Sostegno Psicologico
Proponiamo diverse forme di sostegno psicologico:
Musicoterapia
Gli incontri si svolgono ogni settimana e sono rivolti sia ai piccoli pazienti che alle famiglie. La musicoterapia attinge a principi psicodinamici e utilizza strategie di armonizzazione delle emozioni.
Il materiale sonoro/musicale viene utilizzato in modo calibrato, gli strumenti (tradizionali e non), la voce (canto e vocalità) attraverso la creazione di un clima divertente e di relazioni di sostegno, contribuiscono, insieme ad altri interventi di cura e di rinforzo psicologico, ad alleviare le tensioni dei pazienti e delle famiglie che partecipano agli incontri.
Attraverso le espressioni artistiche che ruotano intorno alla musicoterapia (musica, danza, teatro, gioco) si da’ la possibilità ai piccoli pazienti di integrare le attività già acquisite in ambito scolastico tenendo vivo l’ interesse per le stesse con strategie ludico didattiche Nelle esperienze fatte i momenti di condivisione creativa stimolati con la musica hanno facilitato la socializzazione, la solidarietà ed il sostegno tra le famiglie ospitate nelle varie case di accoglienza.
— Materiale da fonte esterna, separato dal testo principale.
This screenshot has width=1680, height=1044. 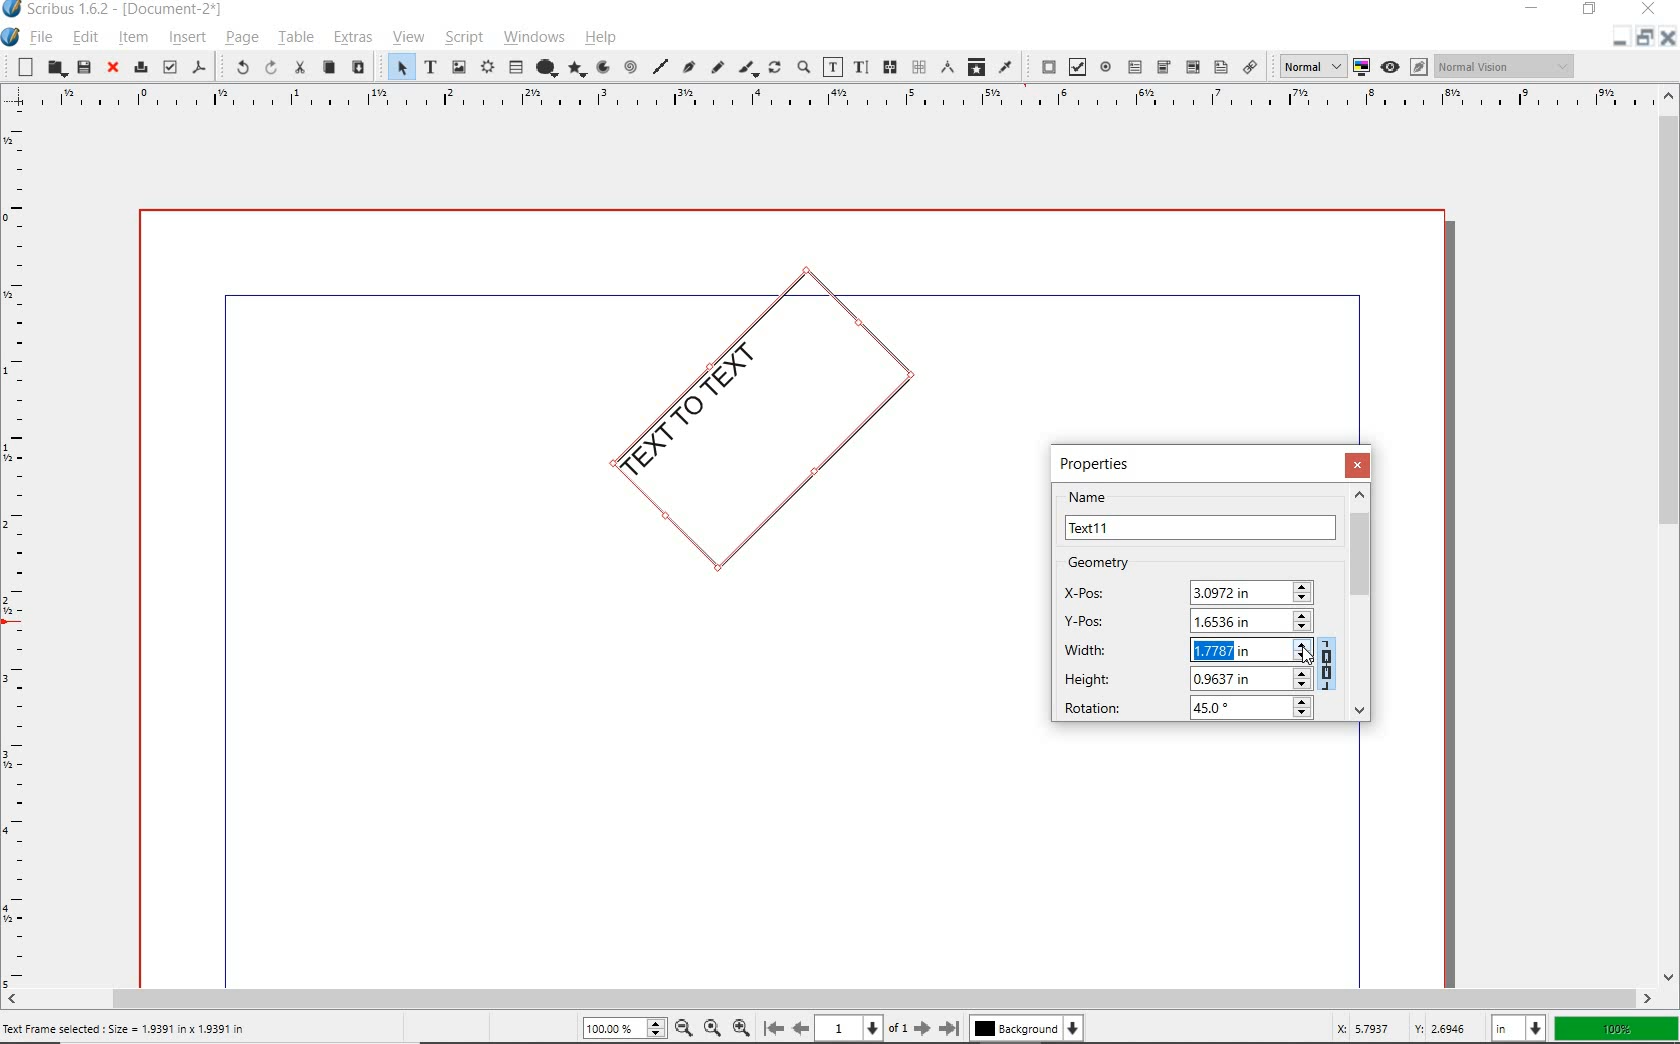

Cantare e suonare insieme assume una valenza “ magica”, terapeutica. Le famiglie e i pazienti, condividendo momenti di collaborazione artistico espressiva, vengono facilitati nel rafforzare la fiducia in se stessi e anche verso le persone che operano nell’ambito del sostegno.
Psicologo
La continuità nell’assistenza alla persona, da parte dell’A.B.E.O. Liguria, si è estesa anche all’ambito psicologico. Dal mese di marzo 2008, infatti, grazie all’ampliamento delle risorse umane e all’accoglimento di un progetto specifico, l’Associazione ha reso possibile la realizzazione di un servizio di sostegno psicologico rivolto ai bambini e ai loro genitori, allo scopo di rendere più accettabile la permanenza nelle diverse strutture durante il periodo delle cure.
La proposta di offrire questo servizio nasce dall’intento di riportare in primo piano il concetto di persona nella sua globalità, seppur malata; tale attenzione è sentita ancora più forte nei confronti dei pazienti gravi, più fragili e quindi più soggetti a sviluppare sofferenze emotive, psicologiche e relazionali. Poiché, tuttavia, la malattia del bambino non è un problema isolato, ma investe anche i familiari, lo stesso servizio di ascolto è messo a disposizione dei genitori, o delle figure di accompagnamento, che ne fanno richiesta.
L’attività viene svolta settimanalmente da due medici specialisti in Psicologia Clinica all’interno delle strutture di ospitalità. Gli incontri, oltre a consentire un inquadramento diagnostico e ad offrire l’occasione per ricercare strategie di intervento possibili, sono finalizzati al miglioramento della qualità di vita, alla prevenzione dell'insorgenza o del peggioramento degli stati di disadattamento e alla promozione di stili adattivi e salutari.